As stated before, the principal use of the VPN is to
attach a remote system or network to your local network as if they were
sitting on a computer physically wired to it. Since the majority of modern
networks use the TCP/IP network protocol suite, and thus have IP addresses identifying each
computer on the network, we have a problem. Realistically
speaking, if you have a home or business TCP/IP network, you are using one
of the private address ranges (192.168.xxx.xxx, 10.xxx.xxx.xxx, 172.16-35.xxx.xxx).
The thing
about these IP address ranges is that they are not routable, meaning they cannot pass data though the routers that connect together
the public networks that make up the Internet.
This is why we
always require a gateway for a private network, since all traffic originating
from that network will appear to be from the gateway (which will have a legitimate,
routable public IP address) and not the private addresses inside. Trouble is,
if you have a local network using say the 192.168.5.xxx private address range
and you wish to connect a remote computer to it by means of a
VPN, that computer is going to need an IP address that is also
in the 192.168.5.xxx private address range. The problems is that the computer needs to communicate data over
the internet using this address, which can't be done as the first internet router
which receives a data packet from an address in this range will simply
drop the IP. That is a pickle isn't it? Never fear, there is always
a solution, and that solution is called 'tunneling'.
The
basic idea behind network tunneling is that you can take non-routable data packets and encapsulate
them inside routable packets for transmission over the Internet. Then, at the
destination the encapsulation will be stripped off and the original data will enter the private
network as if it had come from a local source.

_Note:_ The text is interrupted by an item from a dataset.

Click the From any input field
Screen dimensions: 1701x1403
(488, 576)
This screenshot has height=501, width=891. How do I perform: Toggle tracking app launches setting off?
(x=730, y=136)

As far as the receiving computers on
either end of the tunnel are concerned, they have a direct, point-to-point connection to each
other for as long as the tunnel is in existence.
In fact, Most
VPN implementations use Point-to-Point Protocol (PPP) to prepare the data for transmission, just
as would be used to transmit the data over a direct connection such as
dialing into the network via phone lines or ISDN. To govern the
actual transmission of data through the many public networks composing the Internet a few more
layers need to be added to the basic data packets.
This procedure is known as encapsulation, and goes something like this:
PPP information is
first added to the original data, (and may be used also to encrypt it at this point),
and then a tunneling protocol is used to encapsulate the resulting data. The
tunneling protocol is the heart of the VPN, and handles authentication, forming
and keeping the tunnel (data path) between the source and destination intact
over the Internet and encrypting and decrypting data.
In order to actually transmit the
data over the Internet, an additional layer needs to be added called the carrier
protocol. This layer is composed of whatever protocol is used in the network the
VPN data is to be sent over. In the case of the Internet, an IP packet. The
carrier protocol transforms the private VPN data into a form that is routable
over the Internet, enabling it to reach its destination, where the carrier,
tunneling protocol and PPP layers will be stripped off (provided the correct
authentication is provided) and the original data revealed.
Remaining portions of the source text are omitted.